*** DATA FOR PROCESSING ***

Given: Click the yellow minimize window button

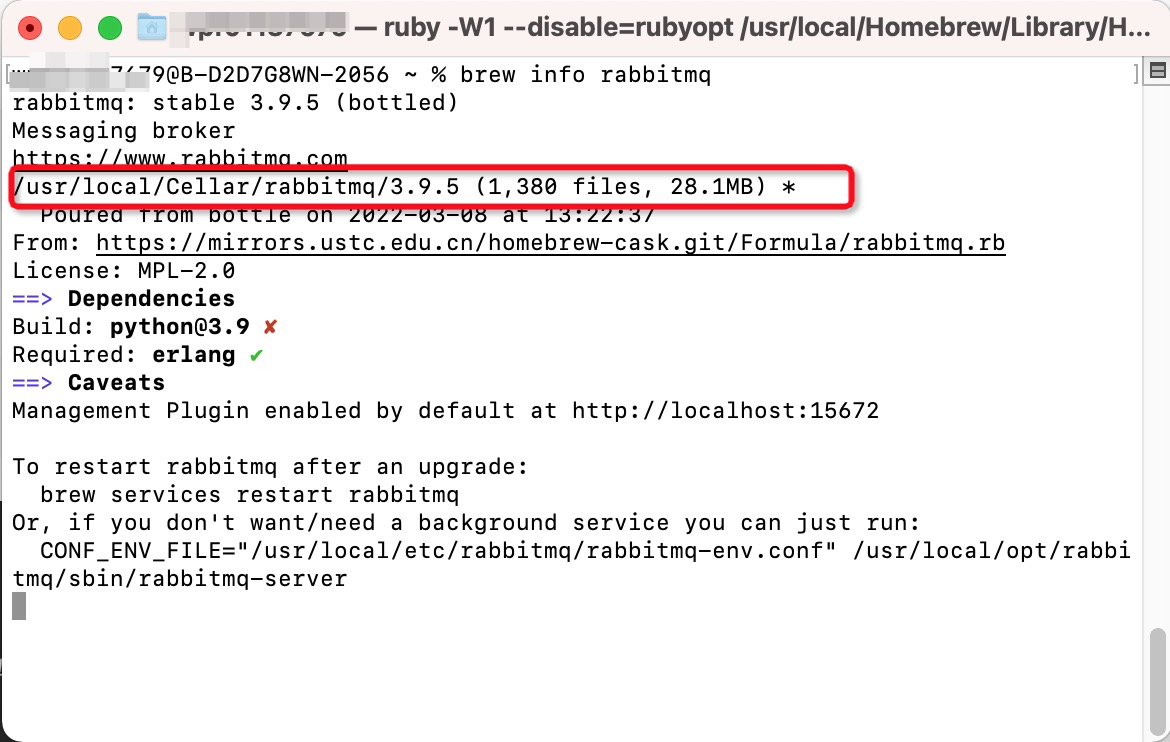Looking at the screenshot, I should (x=70, y=28).
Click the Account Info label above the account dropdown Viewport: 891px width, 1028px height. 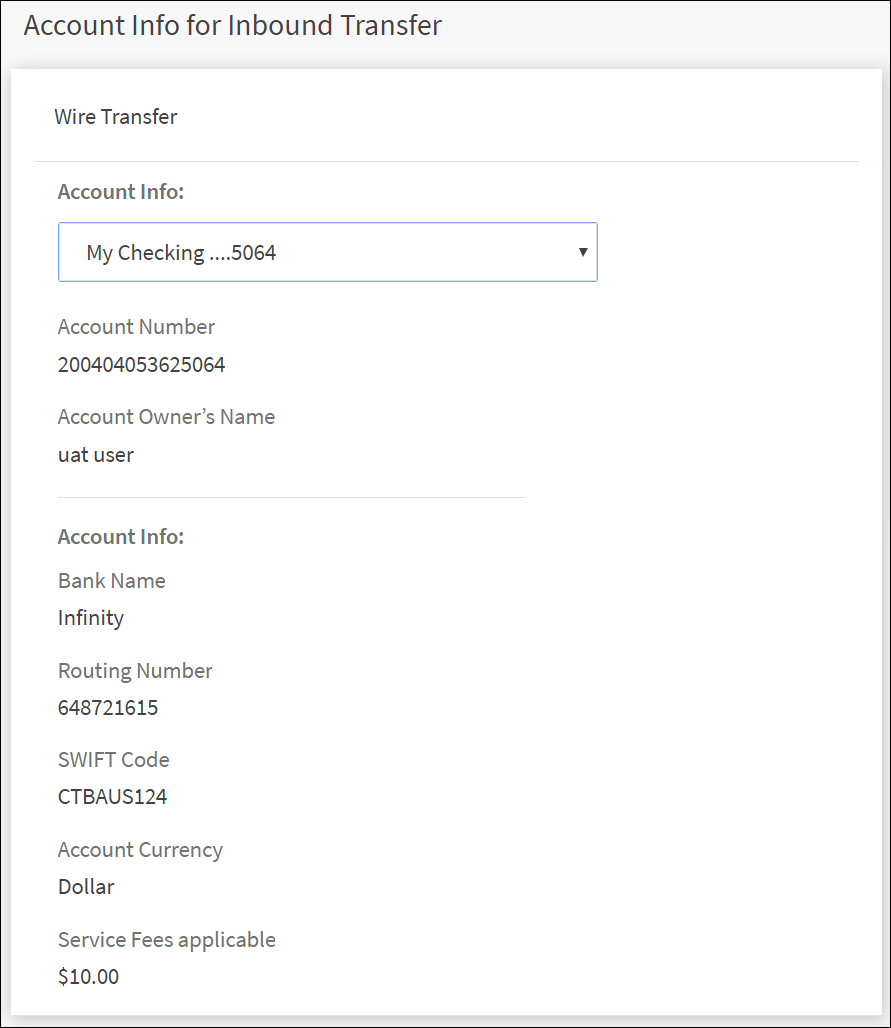(x=121, y=192)
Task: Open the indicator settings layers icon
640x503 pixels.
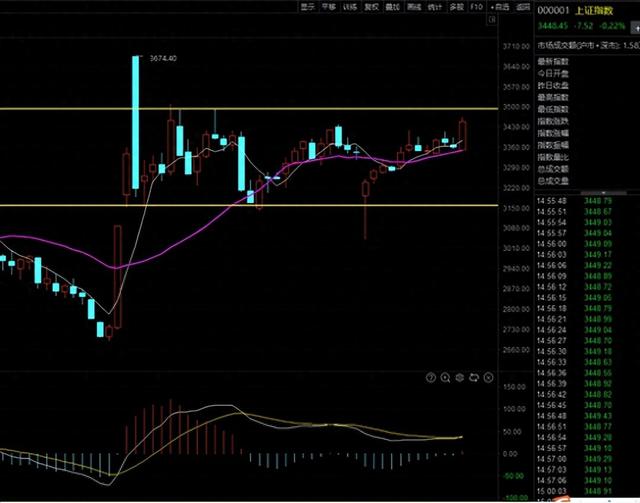Action: coord(459,378)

*** End of DATA FOR PROCESSING ***

EXERCISE REQUIREMENTS: Reproduce the lines from the one holding "Task: Open the indicator settings layers icon" through the end of the entries above exactly, keeping both ends and dropping every picture.

EXERCISE OUTPUT:
Task: Open the indicator settings layers icon
640x503 pixels.
Action: coord(459,378)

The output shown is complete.